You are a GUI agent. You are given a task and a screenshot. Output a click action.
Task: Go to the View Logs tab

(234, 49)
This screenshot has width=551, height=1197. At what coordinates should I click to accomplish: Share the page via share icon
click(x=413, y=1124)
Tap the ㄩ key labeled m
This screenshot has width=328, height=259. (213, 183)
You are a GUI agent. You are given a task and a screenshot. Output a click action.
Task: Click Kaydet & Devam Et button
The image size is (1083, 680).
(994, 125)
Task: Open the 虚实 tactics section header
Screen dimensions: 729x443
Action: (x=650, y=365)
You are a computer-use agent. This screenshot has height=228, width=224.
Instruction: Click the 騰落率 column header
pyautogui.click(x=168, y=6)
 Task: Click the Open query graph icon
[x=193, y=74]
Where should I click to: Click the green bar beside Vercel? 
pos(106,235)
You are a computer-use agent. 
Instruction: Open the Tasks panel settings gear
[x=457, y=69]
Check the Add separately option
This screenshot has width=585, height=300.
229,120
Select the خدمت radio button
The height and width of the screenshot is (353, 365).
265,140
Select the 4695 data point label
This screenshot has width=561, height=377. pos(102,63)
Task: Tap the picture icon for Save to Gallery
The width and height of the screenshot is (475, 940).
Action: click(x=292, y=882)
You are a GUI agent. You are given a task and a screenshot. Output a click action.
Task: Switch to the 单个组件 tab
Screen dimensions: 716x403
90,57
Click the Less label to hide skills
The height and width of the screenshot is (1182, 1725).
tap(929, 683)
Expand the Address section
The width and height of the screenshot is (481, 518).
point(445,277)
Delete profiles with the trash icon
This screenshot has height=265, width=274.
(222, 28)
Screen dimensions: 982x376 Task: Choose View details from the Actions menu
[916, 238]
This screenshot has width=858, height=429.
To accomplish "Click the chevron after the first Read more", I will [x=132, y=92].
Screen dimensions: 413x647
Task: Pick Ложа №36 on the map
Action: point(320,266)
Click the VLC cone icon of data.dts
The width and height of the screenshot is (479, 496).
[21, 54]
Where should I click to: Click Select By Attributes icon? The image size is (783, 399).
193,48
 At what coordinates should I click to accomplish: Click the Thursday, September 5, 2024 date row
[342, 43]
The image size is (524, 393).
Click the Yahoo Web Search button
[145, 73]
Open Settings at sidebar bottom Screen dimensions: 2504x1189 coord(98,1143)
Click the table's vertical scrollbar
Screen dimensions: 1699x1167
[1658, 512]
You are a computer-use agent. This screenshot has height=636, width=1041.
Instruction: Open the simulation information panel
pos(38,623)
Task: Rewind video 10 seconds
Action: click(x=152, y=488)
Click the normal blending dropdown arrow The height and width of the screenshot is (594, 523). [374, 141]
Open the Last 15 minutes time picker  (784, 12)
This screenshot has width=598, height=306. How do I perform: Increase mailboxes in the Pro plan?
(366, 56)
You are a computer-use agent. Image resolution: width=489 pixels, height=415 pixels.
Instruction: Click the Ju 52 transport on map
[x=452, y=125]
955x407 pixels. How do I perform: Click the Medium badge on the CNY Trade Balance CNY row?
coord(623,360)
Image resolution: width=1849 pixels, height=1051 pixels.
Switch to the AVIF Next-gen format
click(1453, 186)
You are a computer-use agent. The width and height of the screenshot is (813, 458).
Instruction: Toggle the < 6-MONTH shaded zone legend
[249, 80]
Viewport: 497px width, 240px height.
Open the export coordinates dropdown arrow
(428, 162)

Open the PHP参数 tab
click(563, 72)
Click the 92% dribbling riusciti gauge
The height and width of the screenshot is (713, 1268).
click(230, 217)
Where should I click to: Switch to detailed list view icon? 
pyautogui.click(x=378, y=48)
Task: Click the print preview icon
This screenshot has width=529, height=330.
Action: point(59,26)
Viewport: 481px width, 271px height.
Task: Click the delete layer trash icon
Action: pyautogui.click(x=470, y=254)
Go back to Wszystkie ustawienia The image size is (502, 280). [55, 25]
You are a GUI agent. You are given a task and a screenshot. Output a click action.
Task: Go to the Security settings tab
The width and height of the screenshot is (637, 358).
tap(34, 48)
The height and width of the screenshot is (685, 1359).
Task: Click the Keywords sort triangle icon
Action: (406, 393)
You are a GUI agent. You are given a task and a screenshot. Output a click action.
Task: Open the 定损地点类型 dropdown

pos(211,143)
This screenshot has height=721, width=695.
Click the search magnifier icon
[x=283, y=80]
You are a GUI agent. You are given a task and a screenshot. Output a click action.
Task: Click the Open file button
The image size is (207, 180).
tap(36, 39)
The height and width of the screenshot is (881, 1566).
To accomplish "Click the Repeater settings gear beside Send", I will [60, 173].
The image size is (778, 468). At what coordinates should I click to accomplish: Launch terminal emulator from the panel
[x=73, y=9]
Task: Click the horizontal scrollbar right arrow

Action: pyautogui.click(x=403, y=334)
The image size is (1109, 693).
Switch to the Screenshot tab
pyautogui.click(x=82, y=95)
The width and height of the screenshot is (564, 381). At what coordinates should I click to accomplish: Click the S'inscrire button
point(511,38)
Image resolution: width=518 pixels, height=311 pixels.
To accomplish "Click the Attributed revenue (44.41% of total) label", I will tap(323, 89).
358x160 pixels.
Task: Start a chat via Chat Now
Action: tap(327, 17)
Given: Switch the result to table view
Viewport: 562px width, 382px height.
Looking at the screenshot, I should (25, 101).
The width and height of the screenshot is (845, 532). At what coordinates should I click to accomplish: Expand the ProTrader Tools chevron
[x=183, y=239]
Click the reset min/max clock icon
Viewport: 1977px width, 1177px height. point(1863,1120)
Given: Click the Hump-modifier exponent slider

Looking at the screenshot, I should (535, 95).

▶ _EJERCICIO PROPUESTO_:
Presenta como CSV de dos columnas, texto y respuesta, los registros que van desde la línea que contiene "Open the Last" hasta la línea que contiene "click(1453, 186)", ambas incluidas, con una fila por registro. Pon cada campo entre comillas y sustituye los saltos de línea por espacios.

▶ _RESPUESTA AL EJERCICIO_:
texto,respuesta
"Open the Last 15 minutes time picker","(784, 12)"
"This screenshot has width=598, height=306. How do I perform: Increase mailboxes in the Pro plan?","(366, 56)"
"You are a computer-use agent. Image resolution: width=489 pixels, height=415 pixels. Instruction: Click the Ju 52 transport on map","[x=452, y=125]"
"955x407 pixels. How do I perform: Click the Medium badge on the CNY Trade Balance CNY row?","coord(623,360)"
"Image resolution: width=1849 pixels, height=1051 pixels. Switch to the AVIF Next-gen format","click(1453, 186)"